→ **EXERCISE PROMPT**: Set down, exactly as they stand, the lines from the one containing "Screen dimensions: 1251x774" through the last line of the records below, leaving every picture out.

(Collected data)

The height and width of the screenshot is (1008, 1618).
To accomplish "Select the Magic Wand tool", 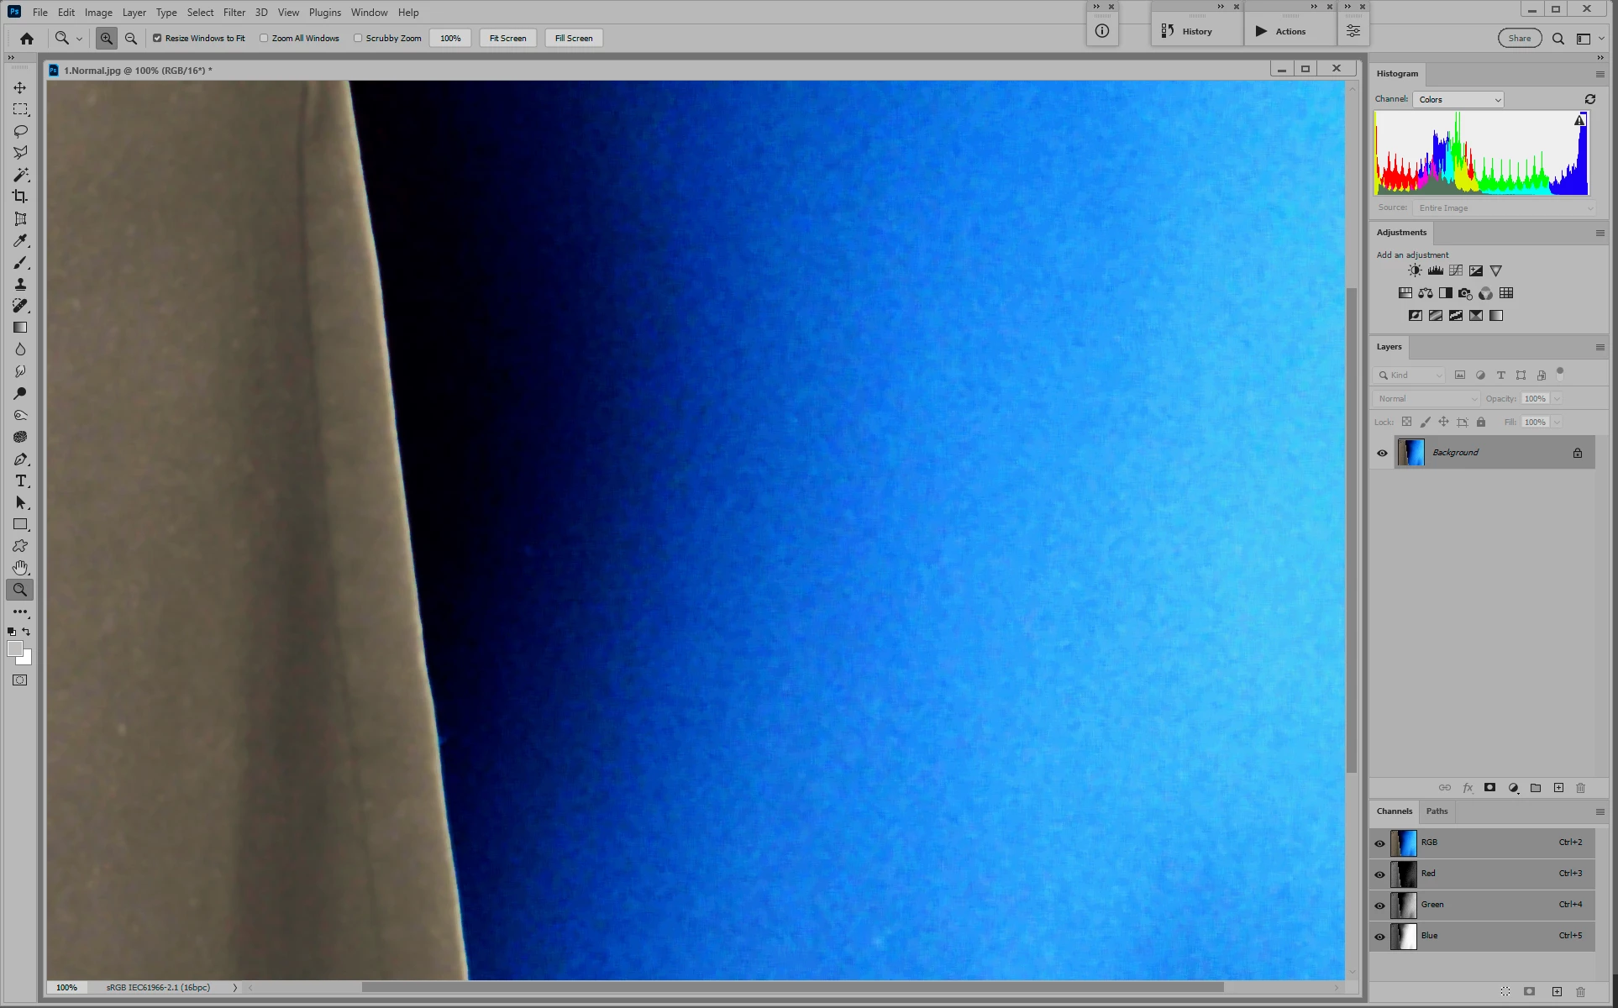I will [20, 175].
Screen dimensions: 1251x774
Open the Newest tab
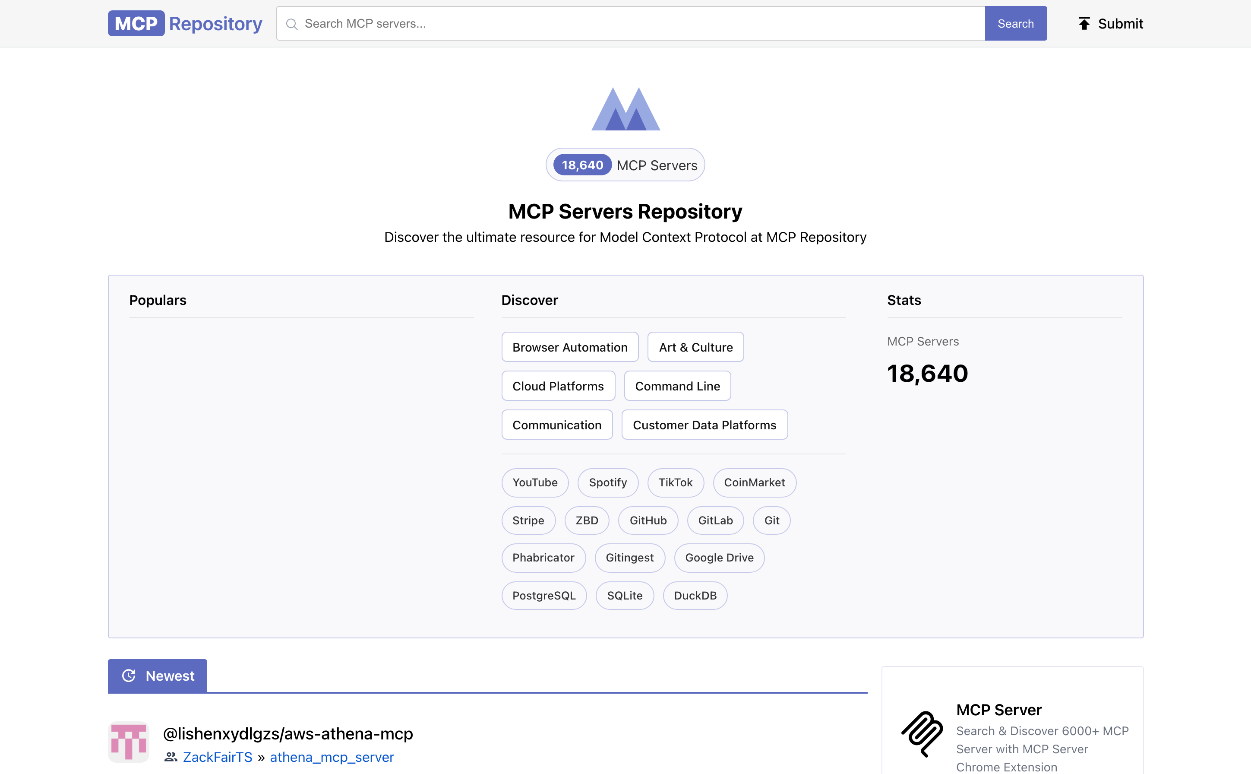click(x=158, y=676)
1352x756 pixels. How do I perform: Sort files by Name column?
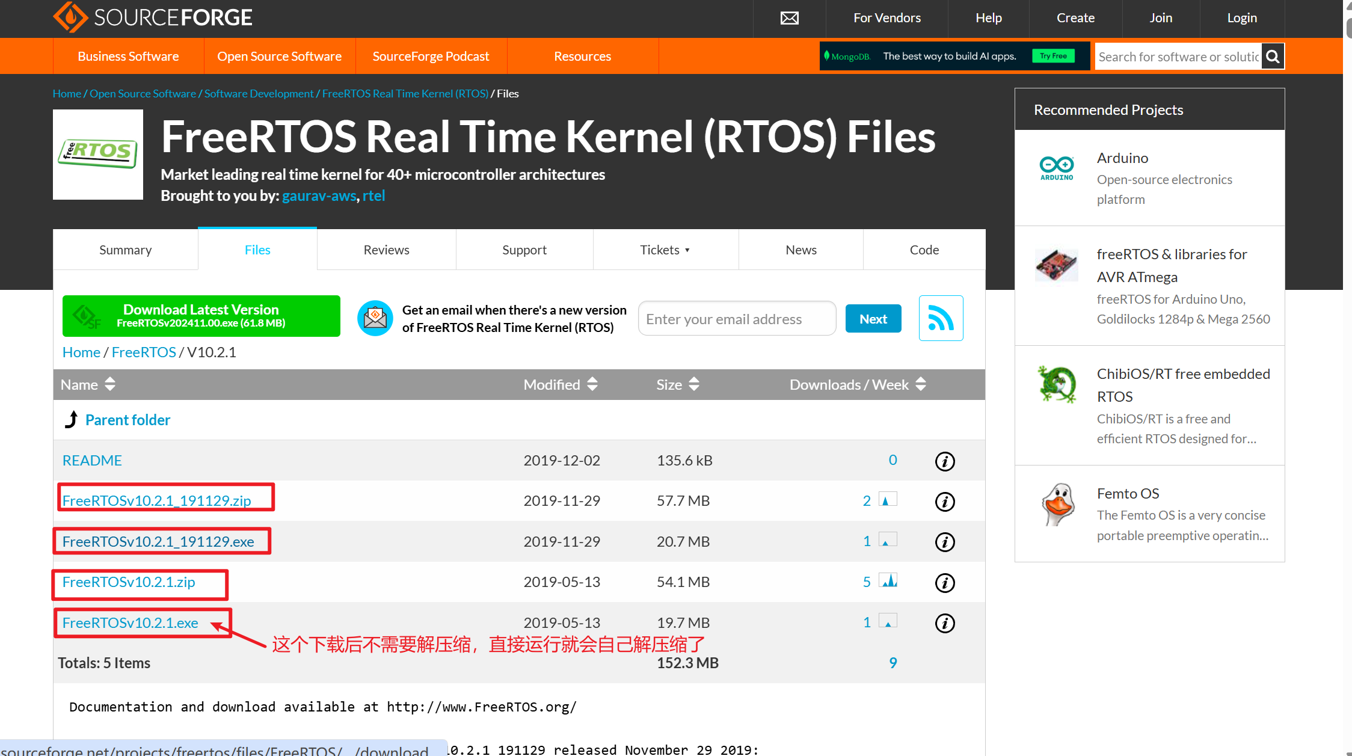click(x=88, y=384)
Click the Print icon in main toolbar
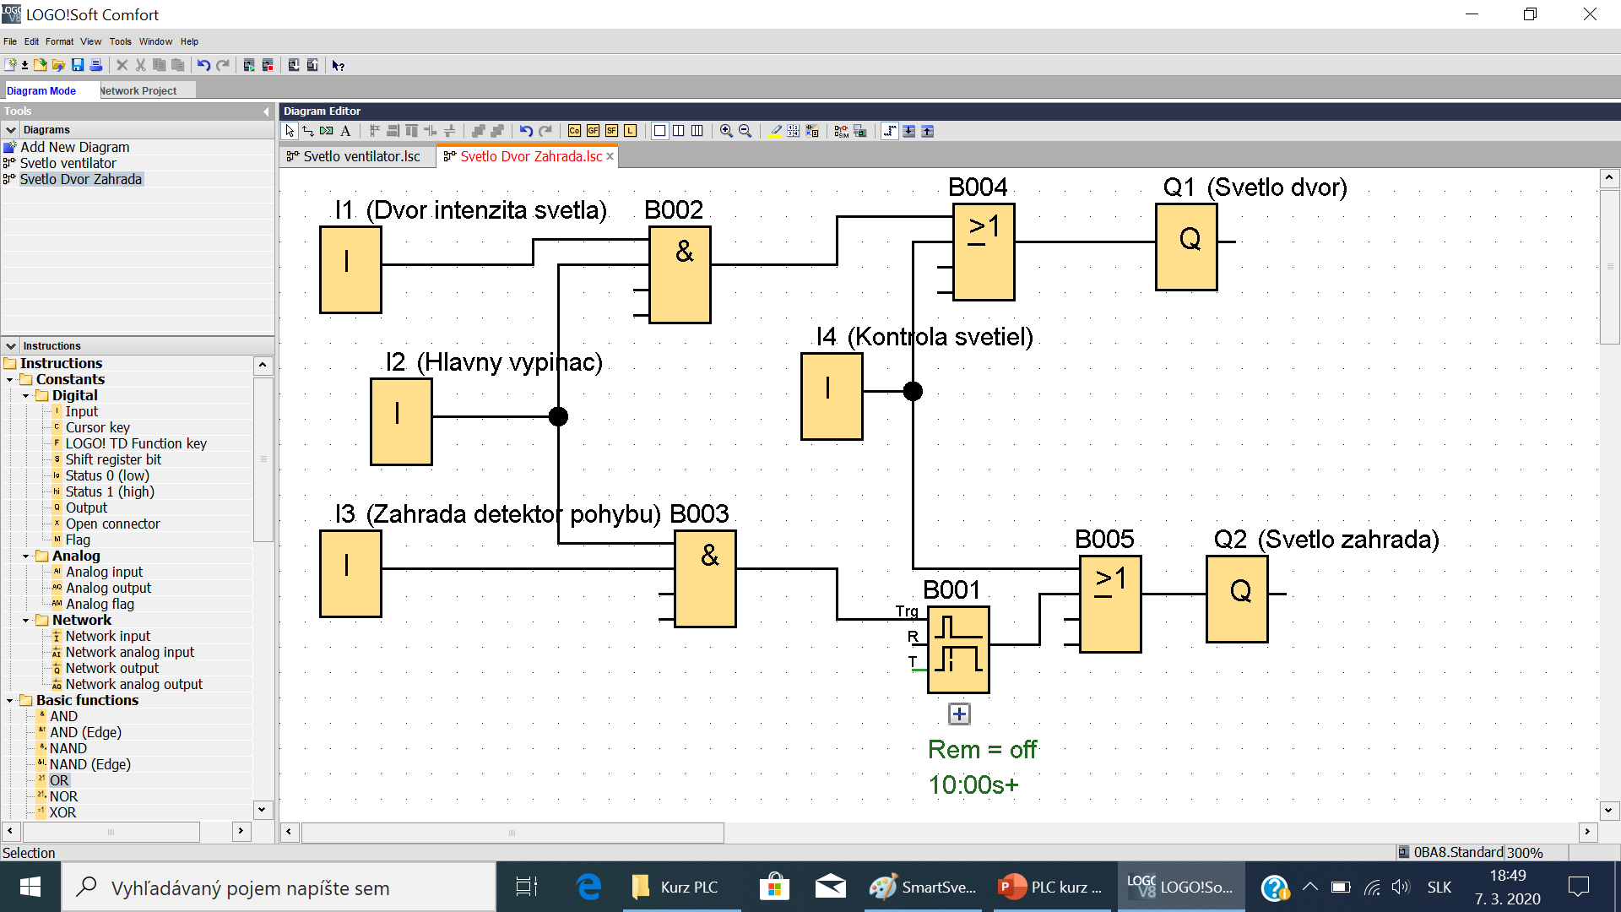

→ **RESPONSE TO THE EXERCISE**:
Screen dimensions: 1251x774
Open the Newest tab
click(x=158, y=676)
1352x756 pixels. How do I perform: Sort files by Name column?
click(x=88, y=384)
Click the Print icon in main toolbar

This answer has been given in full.